Corriere del Veneto (Venezia e Mestre)
L’utopia di Mangiaterra Egualitarismo, Vangelo e parità di genere nel «Gioco di Santa Oca» di Laura Pariani
Al centro della romanzo, ambientato nel ‘600, la predicazione di un affascinante capopopolo
C’è una donna molto moderna, che sfida le convenzioni dell’epoca per portare avanti il suo desiderio di ribellione e di libertà. È c’è un capo-banda ancora più moderno, che predica (nel Seicento) l’uguaglianza tra uomini e donne e raduna attorno a sè poveri, contadini e vessati, per combattere il potere. Un predicatore che sa infiammare le folle e spopola su concetti allora altamente «scorretti» e impopolari, anticipando il dibattito contemporaneo sulla gender equality, ma anche sull’accoglienza e la condivisione tra gli ultimi e i privilegiati che stanno in cima. Scorre su due piani paralleli il romanzo di Laura Pariani Il gioco di Santa Oca (La nave di Teseo, 269 pagine, 18 euro), uno dei cinque libri finalisti al Campiello, il premio di Confindustria Veneto.
Nell’autunno del 1652 un pugno di uomini, stanchi di subire le angherie dei nobili e dei soldati che razziano i paesi della brughiera lombarda, si raccoglie intorno a Bonaventura Mangiaterra, un capopopolo che affascina con la parola, una sorta di versione ribelle del Vangelo. Ma non solo. Mangiaterra è convinto dell’uguaglianza tra uomini e donne, tanto da reclutare nella sua banda anche le donne, gesto altamente rivoluzionario per quei tempi. Per fermare la rivolta, l’Inquisizione e i nobili della zona schierano spie e un esercito, ma finiranno a loro volta vittime del carisma di Bonaventura, sebbene poi la banda verrà sconfitta.
La storia si intreccia, in capitoli alternati, con ciò che accade
vent’anni dopo: la cantastorie Pùlvara ripercorre le stesse brughiere. Si era unita in gioventù a Bonaventura e la sua banda, travestendosi da maschio e ora, in cambio di ospitalità, racconta ai contadini le loro imprese. Mano a mano che quelle gesta eroiche rivivono nel racconto, Pùlvara si avvicina sempre di più, come in un gioco che diventa reale, al mistero della vita di Bonaventura Mangiaterra. E a quello che sarà il finale rivelatore del romanzo. «Il gioco racconta il Seicento lombardo - spiega Laura Pariani - e quest’uomo che predicava che non ci sono differenze tra ricchi e poveri e tra uomini e donne. Il travestimento a quell’epoca era l’unico modo per una donna per parlare in pubblico, per questo nella banda le donne agiscono travestite da uomini. Anche se quel glorioso manipolo verrà sconfitto, Pùlvara come memoria storica di ciò che è stato, racconterà la loro grande rivolta, passando da una cascina all’altra con il gioco di Santa Oca».
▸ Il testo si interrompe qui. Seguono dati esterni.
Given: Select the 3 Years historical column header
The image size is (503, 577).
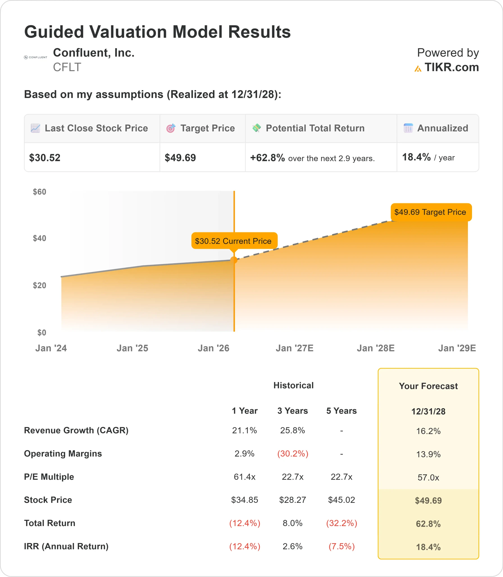Looking at the screenshot, I should click(x=292, y=411).
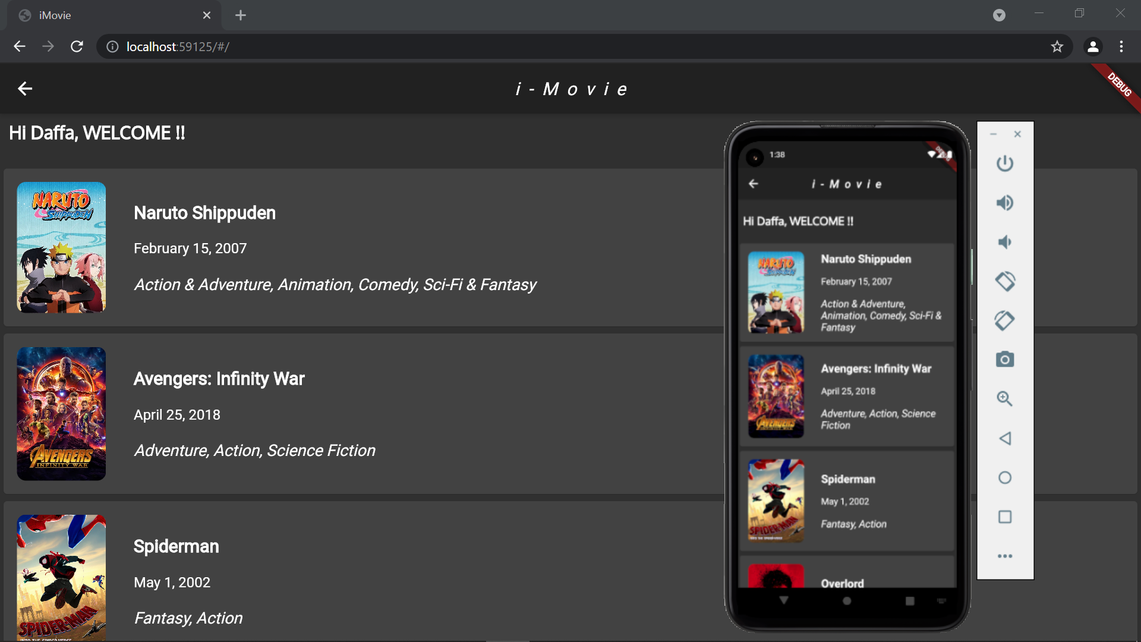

Se nella parte che riguarda Bonaventura la narrazione è affidata a una pluralità di voci, più lineari sono i capitoli su Pùlvara. Passato il periodo eroico e splendente da «brigante» nella banda dei rivoluzionari, Pùlvara, ormai anziana, attraversa la brughiera per chiudere i conti con il passato. E svelare la parte oscura dell’avventura con i briganti. Le tappe del suo viaggio sono scandite dalle tessere del gioco di Santa Oca, in cui si riconosce il nostro gioco dell’oca. Non è sempre facile seguire l’alternarsi delle vicende e i dialoghi. Del resto la giuria dei Letterati che ha scelto i cinque finalisti del Campiello è stata chiara: non sono romanzi consolatori o semplici. In questo caso, la scelta stilistica e linguistica di Pariani serve a caratterizzare i personaggi e i luoghi d’origine di quel microcosmo in cui vivono e combattono sia Mangiaterra che Pùlvara. E carica di colore e carattere l’intera storia. Dare voce alle vite marginali è ricorrente nella narrazione di Laura Pariani, anche in questo romanzo riesce a farlo ricreando con grande attenzione e cura l’ambientazione d’epoca e la parlata di ogni personaggio. Sta al lettore, alla fine, ricomporre i tasselli del grande puzzle.